Digital currency, Stored Value Facilities (SVFs), electronic wallets and pretty much any and everything associated with the handling of currency online has (very rightfully) had increasing scrutiny of late, given the rapid adoption of such services and products by consumers, and entrepreneurs and businesses rushing for a slice of the ever-growing pie. With the speed and magnitude of growth seen in the payments and digital currency landscape, especially with sensitivities around currencies and peoples’ lives, it is no wonder that regulators are constantly evaluating and re-writing boundaries within which companies must operate and be compliant with.

Disclaimer: The writer is not legally trained. Everything written in this post is his own opinion, and nothing should be taken as legal advice.

The Payment Services Bill (PSB) submitted on 19 Nov 2018 by Ong Ye Kung (Education Minister, Board Director of Monetary Authority of Singapore (MAS)) and targeted to be enacted at the end of 2019, is aimed to consolidate and replace the existing Payment Systems (Oversight) Act (PS(O)A) and the Money-Changing and Remittance Businesses Act (MCRBA), which were enacted in 2006 and 1979 respectively, broadening the definition of payment service providers that will fall under the charge of the MAS, with the aim of providing a more conducive environment for innovation in payment services, whilst ensuring that risks across the payments value chain are mitigated.

“The Payment Services Bill will enhance the regulatory framework for payment services in Singapore, strengthen consumer protection and engender confidence in the use of e-payments. The Bill also illustrates our shift towards regulation that is modular, activity-based and facilitative of growth and development in the Singapore payments landscape.” – Ravi Menon, MAS Managing Director

So, what is considered a payment service?
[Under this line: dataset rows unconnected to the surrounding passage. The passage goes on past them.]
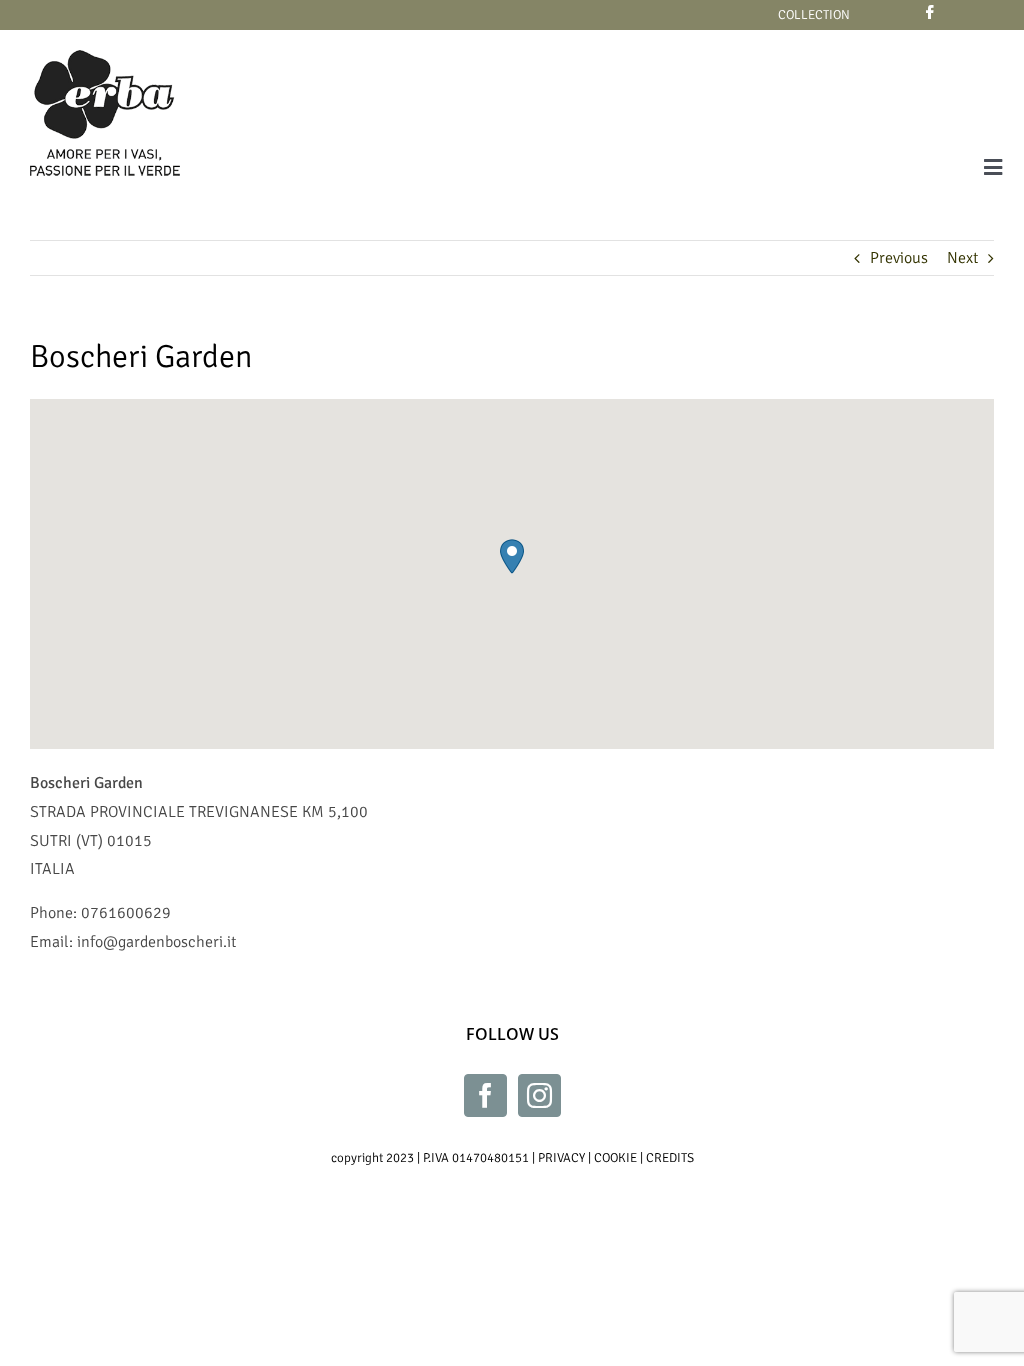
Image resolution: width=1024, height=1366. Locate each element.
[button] (512, 556)
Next (962, 258)
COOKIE (615, 1158)
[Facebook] (485, 1095)
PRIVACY (561, 1158)
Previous (899, 258)
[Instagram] (539, 1095)
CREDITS (670, 1158)
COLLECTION (814, 15)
The following are payment services for the purposes of this Act:

  1. providing account issuance services;
  2. providing domestic money transfer services;
  3. providing cross border money transfer services;
  4. providing merchant acquisition services;
  5. e-money issuance;
  6. providing virtual currency services;
  7. providing money-changing services.

which seems pretty much all-encompassing and would affect the likes of Grab, which just days before details of this bill surfaced unveiled its remittance offering under its financial services arm.

It does exclude entities that are “Dealing in limited purpose virtual currency”, which seems to be currency that is geographically constrained to Singapore and also network constrained to only limited goods and services providers. How “limited” this network has to be does not seem to be clear.
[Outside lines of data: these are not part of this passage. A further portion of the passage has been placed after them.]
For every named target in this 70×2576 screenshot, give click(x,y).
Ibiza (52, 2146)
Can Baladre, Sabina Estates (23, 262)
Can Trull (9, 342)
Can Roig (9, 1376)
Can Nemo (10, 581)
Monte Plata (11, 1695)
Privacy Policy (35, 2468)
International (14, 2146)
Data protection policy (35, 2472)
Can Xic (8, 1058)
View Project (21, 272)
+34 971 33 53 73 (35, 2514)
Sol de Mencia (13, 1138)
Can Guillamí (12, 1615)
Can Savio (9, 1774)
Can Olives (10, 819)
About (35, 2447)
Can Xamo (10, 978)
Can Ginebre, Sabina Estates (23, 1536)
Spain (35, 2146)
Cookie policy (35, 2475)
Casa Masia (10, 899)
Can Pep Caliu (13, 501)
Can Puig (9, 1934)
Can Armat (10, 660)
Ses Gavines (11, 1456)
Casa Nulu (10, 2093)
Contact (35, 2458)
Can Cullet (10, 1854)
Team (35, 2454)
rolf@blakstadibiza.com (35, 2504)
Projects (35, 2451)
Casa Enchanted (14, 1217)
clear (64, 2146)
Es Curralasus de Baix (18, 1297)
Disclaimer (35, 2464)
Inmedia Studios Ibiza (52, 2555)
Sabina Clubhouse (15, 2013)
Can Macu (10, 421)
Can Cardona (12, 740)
In response to a question by Desmond Choo, MP, Tampines GRC, on (a) how Singapore’s regulation on e-money float compare to those of the major global financial centers; (b) what is the progress on the consultation on “user protection measures in electronic payments”; and (c) how will the Ministry protect consumer interests while ensuring Singapore’s competitiveness as an e-payments processing hub, Tharman Shanmugaratnam, Deputy Prime Minister and Minister in charge of MAS said that the threshold of e-money that will be protected under the PSB will be lowered from S$30M to S$5M.  This means that any e-money held by a payment institution will be wholly safeguarded if the average daily float exceeds S$5M, which potentially implies that smaller players can compete more effectively.

Final thoughts

It is interesting to note, also, that the bill proposes a ban on cash withdrawals from stored-value balances, a restriction that does not apply to banks. This could potentially be a major headache as top reason for non-adoption of an e-wallet is the fact that without a cash-out option, many of the e-wallets in the market now are effectively just a pre-payment option with the money locked.
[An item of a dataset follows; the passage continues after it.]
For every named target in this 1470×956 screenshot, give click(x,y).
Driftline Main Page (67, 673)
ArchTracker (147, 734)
Compared to other countries within the region, it seems that regulators in Singapore are taking a more proactive and communicative approach, which should help to instill confidence in players in the sector and hopefully drive more growth in it. Already it seems that there is industry support for the bill, and ultimately consumer protection and trust are arguably the most important factors in the field of online payments and acceptance, which hopefully will be enhanced by the passing of this bill.